I’d already noticed him, he had blond hair and big shoulders and a very still way of moving around the room.
I’d already smiled at him.
He sat down and said are you a relly then, I said granddaughter and he said oh, sorry, and I said no it’s okay.
I said aren’t you supposed to be working and he said ah
they’ll be alright and he looked me in the eye while I lit his cigarette.
We talked about each other without really listening, I told him about my journey up, he told me about what he did when he wasn’t working there.
Quietly, when no one was looking, we left together.
He took me walking through his city.
We walked up past the railway station and the football ground, up past empty factories and rows of houses built from grey stone, up to where we could look at the city lights coming on and sit and talk.
I wanted him.
It was as simple as that, it was shocking and embarrassing and exciting.
I wonder if I could tell my mother that, if that would be an explanation for her, to say, mum, he was there, I wanted him, that’s all it was.
I’m not sure if that would be enough for her, if she’d understand.
We sat on a wet bench and we didn’t hold hands, and I wanted to feel the rough of his face on my skin.

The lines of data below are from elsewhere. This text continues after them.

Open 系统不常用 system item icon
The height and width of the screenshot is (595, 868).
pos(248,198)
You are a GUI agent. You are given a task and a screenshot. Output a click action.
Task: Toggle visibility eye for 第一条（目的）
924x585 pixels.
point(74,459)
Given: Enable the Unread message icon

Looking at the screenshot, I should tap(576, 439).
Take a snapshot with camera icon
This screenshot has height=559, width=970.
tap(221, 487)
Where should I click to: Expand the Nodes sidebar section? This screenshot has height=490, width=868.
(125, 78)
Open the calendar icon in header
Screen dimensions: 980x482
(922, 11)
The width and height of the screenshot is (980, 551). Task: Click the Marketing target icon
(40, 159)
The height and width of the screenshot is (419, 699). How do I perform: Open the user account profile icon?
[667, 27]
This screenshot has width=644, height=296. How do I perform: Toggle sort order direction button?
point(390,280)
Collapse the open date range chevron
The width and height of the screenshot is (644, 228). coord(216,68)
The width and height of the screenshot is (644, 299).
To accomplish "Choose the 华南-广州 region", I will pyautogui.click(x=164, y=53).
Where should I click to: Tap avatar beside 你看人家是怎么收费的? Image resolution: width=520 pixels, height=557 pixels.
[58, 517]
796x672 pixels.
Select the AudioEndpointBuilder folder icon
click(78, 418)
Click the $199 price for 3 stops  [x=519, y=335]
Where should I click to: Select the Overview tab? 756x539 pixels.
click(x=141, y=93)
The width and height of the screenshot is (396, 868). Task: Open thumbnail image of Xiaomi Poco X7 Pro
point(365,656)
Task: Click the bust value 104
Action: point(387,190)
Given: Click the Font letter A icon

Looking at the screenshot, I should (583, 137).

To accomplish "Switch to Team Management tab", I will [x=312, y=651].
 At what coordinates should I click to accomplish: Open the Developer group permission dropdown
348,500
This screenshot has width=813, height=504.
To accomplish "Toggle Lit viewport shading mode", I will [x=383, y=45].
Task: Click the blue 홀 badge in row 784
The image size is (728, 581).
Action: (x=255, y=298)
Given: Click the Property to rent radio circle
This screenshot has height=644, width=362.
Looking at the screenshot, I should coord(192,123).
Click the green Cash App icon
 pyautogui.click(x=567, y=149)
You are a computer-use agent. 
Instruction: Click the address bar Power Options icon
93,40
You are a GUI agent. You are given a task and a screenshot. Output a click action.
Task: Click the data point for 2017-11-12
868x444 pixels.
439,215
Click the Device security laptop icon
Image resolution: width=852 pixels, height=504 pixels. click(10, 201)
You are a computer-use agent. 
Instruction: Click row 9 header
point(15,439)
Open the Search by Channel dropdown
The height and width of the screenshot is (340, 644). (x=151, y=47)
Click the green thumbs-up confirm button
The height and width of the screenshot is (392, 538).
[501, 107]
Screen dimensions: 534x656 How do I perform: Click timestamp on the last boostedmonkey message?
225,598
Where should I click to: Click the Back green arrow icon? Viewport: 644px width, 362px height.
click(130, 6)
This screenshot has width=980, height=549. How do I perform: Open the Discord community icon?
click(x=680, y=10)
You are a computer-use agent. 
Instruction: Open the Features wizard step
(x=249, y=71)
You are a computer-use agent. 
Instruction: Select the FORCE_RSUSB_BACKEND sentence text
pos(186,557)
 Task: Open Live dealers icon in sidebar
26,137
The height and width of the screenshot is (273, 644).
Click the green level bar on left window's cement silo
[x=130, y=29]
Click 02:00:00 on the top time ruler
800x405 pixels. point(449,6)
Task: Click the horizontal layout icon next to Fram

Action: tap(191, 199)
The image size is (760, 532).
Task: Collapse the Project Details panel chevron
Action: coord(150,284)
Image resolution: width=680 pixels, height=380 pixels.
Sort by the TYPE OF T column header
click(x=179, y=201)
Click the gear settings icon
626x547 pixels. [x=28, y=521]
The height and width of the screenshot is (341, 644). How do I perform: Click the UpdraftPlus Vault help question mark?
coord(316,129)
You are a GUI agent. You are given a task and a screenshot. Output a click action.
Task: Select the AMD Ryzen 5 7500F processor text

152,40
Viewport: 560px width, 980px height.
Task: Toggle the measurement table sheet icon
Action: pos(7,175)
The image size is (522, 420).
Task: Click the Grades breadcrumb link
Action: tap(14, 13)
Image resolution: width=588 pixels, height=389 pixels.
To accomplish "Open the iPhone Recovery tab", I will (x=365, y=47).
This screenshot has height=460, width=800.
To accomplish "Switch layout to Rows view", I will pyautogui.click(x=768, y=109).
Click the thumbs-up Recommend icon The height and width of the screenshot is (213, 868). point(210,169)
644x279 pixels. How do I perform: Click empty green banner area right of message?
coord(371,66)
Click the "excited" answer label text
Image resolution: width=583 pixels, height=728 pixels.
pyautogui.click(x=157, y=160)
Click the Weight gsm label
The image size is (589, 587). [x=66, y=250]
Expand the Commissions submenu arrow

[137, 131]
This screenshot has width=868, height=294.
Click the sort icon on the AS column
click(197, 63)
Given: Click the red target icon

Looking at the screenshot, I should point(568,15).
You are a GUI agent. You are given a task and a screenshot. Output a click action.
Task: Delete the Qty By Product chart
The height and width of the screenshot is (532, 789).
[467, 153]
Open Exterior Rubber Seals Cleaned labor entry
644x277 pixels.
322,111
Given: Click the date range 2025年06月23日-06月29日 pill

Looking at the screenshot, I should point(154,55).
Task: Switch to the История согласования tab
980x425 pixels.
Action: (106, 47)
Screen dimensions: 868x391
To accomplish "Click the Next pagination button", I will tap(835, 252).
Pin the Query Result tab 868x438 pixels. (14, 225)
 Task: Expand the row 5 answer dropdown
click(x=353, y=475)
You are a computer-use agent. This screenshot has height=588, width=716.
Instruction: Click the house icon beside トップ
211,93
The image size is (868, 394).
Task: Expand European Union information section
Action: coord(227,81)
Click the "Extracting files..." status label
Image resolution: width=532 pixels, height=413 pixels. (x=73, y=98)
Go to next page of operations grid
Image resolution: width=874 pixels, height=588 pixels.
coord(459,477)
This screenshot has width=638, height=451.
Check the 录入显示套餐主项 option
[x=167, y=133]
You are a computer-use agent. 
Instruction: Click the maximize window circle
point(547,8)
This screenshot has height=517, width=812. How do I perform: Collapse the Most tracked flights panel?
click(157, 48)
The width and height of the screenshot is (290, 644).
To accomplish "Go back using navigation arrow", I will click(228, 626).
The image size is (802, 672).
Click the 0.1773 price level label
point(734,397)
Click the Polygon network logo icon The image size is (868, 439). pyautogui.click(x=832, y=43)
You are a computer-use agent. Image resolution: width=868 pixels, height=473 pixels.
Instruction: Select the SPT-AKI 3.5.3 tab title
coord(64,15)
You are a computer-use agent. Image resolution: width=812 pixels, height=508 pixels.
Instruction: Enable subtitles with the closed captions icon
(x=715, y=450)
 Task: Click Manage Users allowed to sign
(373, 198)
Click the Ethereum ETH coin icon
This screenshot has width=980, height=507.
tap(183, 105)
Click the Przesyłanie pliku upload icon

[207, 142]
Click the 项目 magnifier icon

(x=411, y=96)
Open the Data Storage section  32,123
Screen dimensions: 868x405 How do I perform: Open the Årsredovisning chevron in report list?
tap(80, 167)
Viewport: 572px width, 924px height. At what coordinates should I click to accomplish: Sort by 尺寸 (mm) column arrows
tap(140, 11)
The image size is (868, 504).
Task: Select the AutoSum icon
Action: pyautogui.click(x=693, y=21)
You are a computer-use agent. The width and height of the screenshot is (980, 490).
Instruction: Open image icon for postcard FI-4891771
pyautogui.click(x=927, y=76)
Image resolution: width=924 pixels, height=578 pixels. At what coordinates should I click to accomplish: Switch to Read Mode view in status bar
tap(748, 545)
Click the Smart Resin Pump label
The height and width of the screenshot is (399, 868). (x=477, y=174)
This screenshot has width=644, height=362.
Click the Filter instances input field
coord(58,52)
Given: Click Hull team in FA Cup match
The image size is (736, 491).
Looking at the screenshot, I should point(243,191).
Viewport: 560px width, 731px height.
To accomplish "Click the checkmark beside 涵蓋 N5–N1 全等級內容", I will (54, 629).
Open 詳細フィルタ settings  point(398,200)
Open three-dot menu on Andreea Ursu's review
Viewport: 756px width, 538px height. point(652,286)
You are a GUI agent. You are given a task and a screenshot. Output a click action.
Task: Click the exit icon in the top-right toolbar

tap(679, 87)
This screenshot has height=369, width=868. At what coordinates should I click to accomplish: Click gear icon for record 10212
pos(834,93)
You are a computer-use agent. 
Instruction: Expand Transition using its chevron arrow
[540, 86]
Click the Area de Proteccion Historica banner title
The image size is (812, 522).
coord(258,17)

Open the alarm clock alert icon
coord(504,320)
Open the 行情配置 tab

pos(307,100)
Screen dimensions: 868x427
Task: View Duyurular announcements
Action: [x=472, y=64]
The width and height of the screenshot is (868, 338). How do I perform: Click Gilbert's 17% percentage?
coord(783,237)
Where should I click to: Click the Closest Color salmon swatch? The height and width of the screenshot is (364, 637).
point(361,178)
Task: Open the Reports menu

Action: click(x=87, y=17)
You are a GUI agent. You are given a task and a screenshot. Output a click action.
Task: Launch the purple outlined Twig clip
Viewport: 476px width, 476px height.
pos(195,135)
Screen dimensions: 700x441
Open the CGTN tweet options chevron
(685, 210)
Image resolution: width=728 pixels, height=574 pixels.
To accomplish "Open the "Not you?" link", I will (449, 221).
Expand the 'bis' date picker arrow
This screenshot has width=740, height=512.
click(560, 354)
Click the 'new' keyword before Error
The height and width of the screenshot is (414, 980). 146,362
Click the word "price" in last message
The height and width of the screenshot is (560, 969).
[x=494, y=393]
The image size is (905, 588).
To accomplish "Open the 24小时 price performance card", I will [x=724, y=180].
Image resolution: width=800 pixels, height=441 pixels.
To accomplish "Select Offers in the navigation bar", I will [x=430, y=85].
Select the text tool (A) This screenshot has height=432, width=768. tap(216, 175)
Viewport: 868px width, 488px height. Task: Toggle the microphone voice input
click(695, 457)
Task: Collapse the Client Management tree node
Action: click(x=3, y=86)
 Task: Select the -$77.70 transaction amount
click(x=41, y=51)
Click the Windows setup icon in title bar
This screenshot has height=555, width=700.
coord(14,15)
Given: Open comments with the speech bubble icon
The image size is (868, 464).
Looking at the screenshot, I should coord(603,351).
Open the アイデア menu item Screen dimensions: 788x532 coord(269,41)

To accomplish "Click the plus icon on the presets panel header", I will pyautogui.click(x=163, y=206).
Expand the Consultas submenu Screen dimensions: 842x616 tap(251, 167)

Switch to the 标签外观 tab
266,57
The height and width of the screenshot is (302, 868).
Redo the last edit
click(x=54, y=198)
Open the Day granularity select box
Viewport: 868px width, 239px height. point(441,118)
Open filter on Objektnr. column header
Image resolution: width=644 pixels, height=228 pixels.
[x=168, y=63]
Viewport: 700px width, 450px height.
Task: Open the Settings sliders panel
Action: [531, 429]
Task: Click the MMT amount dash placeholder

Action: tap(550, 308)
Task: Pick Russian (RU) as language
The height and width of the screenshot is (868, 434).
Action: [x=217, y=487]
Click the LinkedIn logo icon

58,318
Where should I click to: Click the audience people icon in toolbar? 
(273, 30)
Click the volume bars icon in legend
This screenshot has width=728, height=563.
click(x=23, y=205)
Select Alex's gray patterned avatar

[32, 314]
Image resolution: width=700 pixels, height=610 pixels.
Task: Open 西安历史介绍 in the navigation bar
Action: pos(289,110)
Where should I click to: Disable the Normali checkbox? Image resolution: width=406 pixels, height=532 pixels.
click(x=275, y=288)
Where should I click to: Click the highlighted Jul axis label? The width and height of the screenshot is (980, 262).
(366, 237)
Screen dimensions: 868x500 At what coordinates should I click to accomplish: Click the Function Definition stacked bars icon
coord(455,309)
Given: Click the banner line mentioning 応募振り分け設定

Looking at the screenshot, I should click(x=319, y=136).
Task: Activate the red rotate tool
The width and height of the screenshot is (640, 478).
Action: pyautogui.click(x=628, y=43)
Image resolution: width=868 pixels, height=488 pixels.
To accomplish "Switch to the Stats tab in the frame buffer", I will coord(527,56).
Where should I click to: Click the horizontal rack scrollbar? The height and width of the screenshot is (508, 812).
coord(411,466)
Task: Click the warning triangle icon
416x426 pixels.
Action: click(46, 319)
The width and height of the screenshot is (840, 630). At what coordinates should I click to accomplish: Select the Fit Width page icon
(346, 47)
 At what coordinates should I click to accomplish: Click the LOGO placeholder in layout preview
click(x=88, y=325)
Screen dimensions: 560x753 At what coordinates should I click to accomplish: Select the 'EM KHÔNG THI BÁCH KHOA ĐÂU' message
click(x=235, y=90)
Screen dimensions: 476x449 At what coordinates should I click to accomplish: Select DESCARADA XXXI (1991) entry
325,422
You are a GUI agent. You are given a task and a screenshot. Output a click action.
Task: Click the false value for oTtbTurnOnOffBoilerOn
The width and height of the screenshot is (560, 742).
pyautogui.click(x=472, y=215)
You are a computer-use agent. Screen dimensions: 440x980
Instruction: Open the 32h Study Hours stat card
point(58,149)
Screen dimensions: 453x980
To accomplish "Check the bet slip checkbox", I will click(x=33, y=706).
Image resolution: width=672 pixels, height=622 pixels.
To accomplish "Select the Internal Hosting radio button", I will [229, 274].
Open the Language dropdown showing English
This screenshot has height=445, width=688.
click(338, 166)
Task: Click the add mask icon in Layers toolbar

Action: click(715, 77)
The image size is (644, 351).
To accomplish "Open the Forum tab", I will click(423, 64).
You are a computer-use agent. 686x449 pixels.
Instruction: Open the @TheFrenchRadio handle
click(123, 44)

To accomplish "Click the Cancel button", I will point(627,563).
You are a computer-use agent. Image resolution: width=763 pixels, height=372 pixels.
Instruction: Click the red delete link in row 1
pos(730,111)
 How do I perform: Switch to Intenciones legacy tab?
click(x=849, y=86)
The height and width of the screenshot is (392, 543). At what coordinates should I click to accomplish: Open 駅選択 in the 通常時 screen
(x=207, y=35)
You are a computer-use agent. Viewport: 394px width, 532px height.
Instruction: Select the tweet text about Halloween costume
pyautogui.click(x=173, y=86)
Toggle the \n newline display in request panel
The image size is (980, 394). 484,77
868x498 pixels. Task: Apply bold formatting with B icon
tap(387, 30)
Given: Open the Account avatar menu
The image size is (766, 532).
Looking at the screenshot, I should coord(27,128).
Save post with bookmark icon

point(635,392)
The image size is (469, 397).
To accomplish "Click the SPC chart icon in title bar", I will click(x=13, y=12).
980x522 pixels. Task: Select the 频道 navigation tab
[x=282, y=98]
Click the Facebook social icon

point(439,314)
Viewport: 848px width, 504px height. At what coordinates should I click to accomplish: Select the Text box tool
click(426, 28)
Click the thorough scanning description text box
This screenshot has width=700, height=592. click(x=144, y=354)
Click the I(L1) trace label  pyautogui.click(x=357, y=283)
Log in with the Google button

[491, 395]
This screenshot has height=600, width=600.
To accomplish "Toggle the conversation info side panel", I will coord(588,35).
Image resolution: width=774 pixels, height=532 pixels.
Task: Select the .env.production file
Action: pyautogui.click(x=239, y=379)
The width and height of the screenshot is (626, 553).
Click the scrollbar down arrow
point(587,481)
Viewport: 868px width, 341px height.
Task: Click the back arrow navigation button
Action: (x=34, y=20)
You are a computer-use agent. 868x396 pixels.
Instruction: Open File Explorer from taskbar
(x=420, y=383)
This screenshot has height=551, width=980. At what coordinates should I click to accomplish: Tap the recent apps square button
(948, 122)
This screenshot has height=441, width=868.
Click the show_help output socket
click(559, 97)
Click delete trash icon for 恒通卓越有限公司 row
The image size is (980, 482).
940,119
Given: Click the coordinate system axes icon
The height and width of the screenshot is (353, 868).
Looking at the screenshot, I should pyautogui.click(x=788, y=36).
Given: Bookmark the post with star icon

There was nothing very emotional about it, we weren’t bonding at a deep level; I was looking at his shirt and imagining the buttons scattered to the floor like fallen pennies.
He said shouldn’t you be getting back and I said I’m sure I’ll think of an excuse.
And we went to his house, and we went to his bed, and we spent a long time doing the things.
He teased me about my accent, and I stood on his chest and hit him with a pillow.
He tried to twist my hair into bunches, and I undid the buttons of his shirt.
He kissed my ankles, and my calves, and he lifted up my dress and kissed my thighs and I took down his trousers.
And then suddenly a seriousness came over what we were doing, and I thought about laying my little-known grandmother in the ground, and I thought about that last day of summer, and almost at once we were making love.